CNN and others report that an Iraqi missile has struck the Tactical Operations Center (TOC) of the 2nd Brigade, 3rd Infantry Division. Early reports list two soldiers and two reporters as dead, and more than a dozen injured. The 2nd Brigade TOC was located south of Baghdad as the brigade conducted combat operations in and around the city. I'd like to use this incident to explain a couple of things about Army command systems.

1. What is a TOC? Brigades usually have three command posts -- the TOC, the "TAC", and the ALOC. The TAC is the "tactical" TOC, called a TAC because TTOC would be stupid. It's essentially a mini-CP that operates closer to the front lines than the TOC, and commands operations that are happening now. It may include 2-4 armored vehicles and some security, and doesn't have great capacity to plan operations. In my brigades, the commander and operations officer fought from the TAC. The ALOC is the "Administrative and Logistics Operations Center", and it usually operates far back in the Brigade Support Area where the maintenance, medical, supply and other support missions get done. The TOC is the main command center for the brigade. It tracks the current fight, plans the next fight, synchronizes brigade resources, coordinates with higher headquarters, and a lot more. The brigade TOC usually includes "plug-ins" from every unit in the brigade, such as engineers, artillery, air-defense, signal, and intelligence.

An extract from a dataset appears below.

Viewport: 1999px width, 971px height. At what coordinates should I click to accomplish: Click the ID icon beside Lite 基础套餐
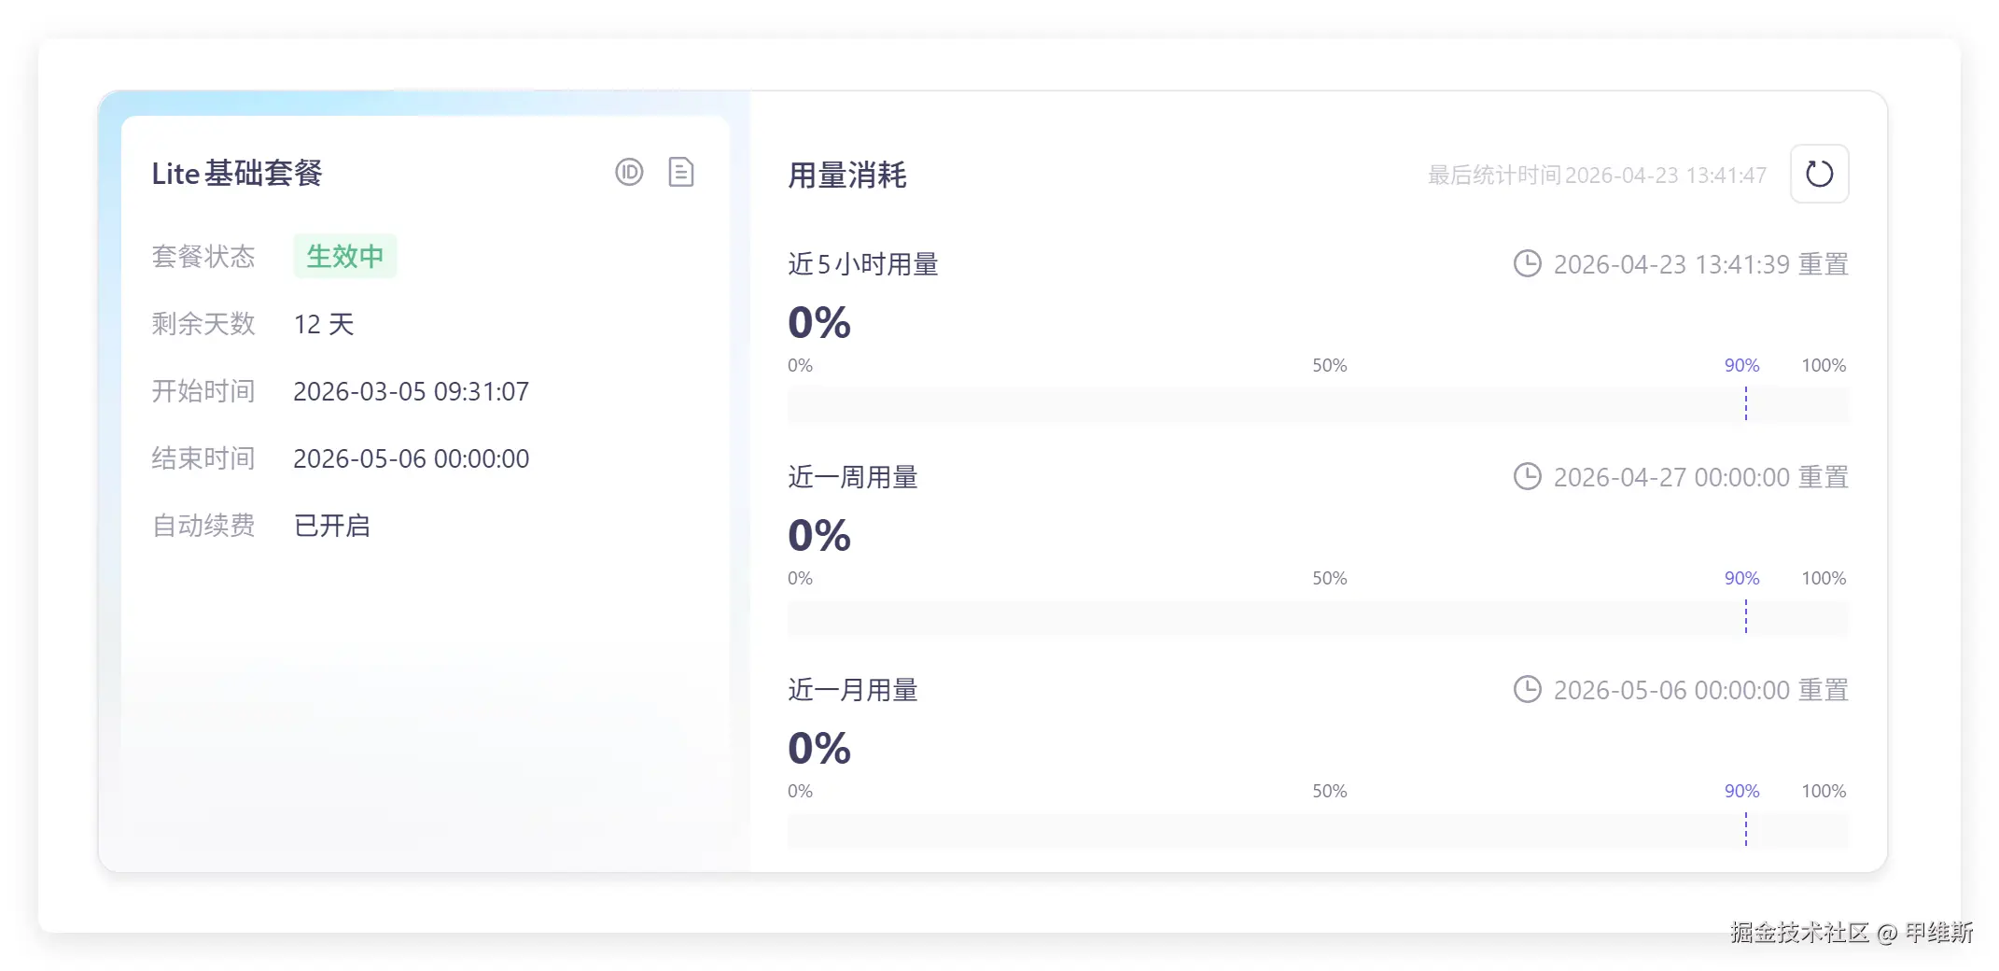(629, 173)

2. Can this brigade fight with the TAC and ALOC? Yes, but not as well. The TAC can track/manage the current fight and the ALOC can handle some of the functions of the TOC. But neither has the communications capabilities, size, planning staff, or equipment of the brigade TOC. They can certainly manage the fight for the next 24-48 hours, but at some point the TOC must the reconstituted to assume these functions. Also, the TAC and ALOC have their own functions, which will be somewhat neglected if they have to devote too much time to the TOC's missions.

3. How could such an attack happen? It's not clear from initial reports whether this was a lucky hit, or a targeted strike. If it's a lucky hit, then there's not a lot the U.S. can do. Whether this unit was moving or stopped, a moving missile can always find it by luck. Generally, such units move their command posts regularly for security purposes. It's also possible that this TOC was targeted by the Iraqis. American units look for enemy command posts with sensitive systems that can detect radio transmissions and other signatures that TOCs give off. It's possible -- but not likely -- the Iraqis used those technologies to find 2nd Brigade's TOC. We may never know the answer to this question. However, it's a fair bet that U.S. command posts are redoubling their efforts to hide from such detection. Some counter-measures include setting up below the crest of a hill to mask radio transmissions, and using one-direction antennae.

4. Why were reporters in the TOC? One of the things in every TOC is a giant map of the battlefield, updated with friendly and enemy-unit information in real-time. Some units have a digital map system for this; others use a paper map with plastic overlays depicting various pieces of information. The TOC is one of the few places where a reporter (or commander) can get an accurate, somewhat complete picture of the battlefield. Even in the heavily digitized 4th Infantry Division, I still had to go to my brigade TOC when I wanted a complete intel dump or picture of the battlefield. There's a lot of information out there, and it's hard to bring it all together. The TOC has a staff of dozens that spend their days doing just that, and it makes sense that reporters would hang out there to see the forest and not just the trees.
Admin note
: I just got back from a great weekend of reserve training last night, so my blogging may take a few hours to catch up today. Intel Dump will have a decent set of analyses up by this evening. Thanks for your patience, and your readership.